**Record excerpts**
* begin *

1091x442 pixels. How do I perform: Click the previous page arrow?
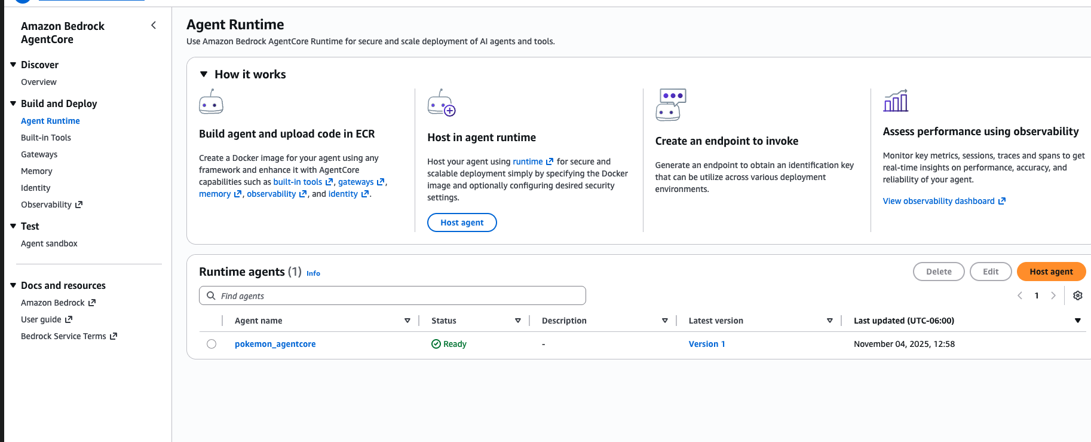pyautogui.click(x=1020, y=295)
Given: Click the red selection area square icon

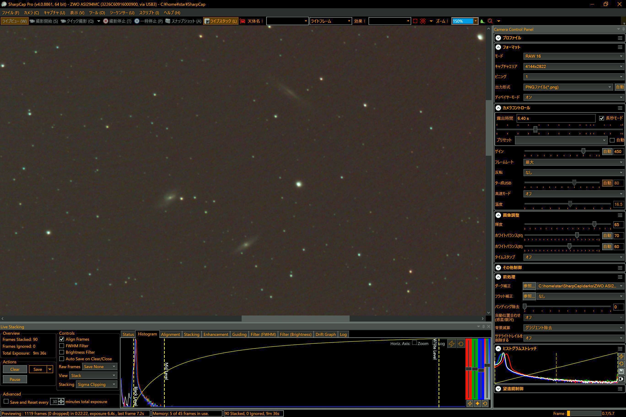Looking at the screenshot, I should pos(415,21).
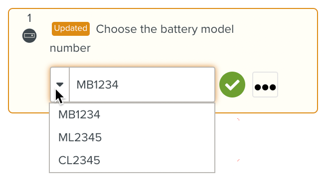Screen dimensions: 325x193
Task: Click the small red mark right of CL2345 option
Action: pyautogui.click(x=238, y=160)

* end *

**Written exercise**
Quote the records above word for word, leaving out the pictures.

**Written solution**
1091x442 pixels. How do I perform: Click the previous page arrow?
pyautogui.click(x=1020, y=295)
Given: Click the red selection area square icon

Looking at the screenshot, I should pos(415,21).
Screen dimensions: 325x193
Task: Click the small red mark right of CL2345 option
Action: pyautogui.click(x=238, y=160)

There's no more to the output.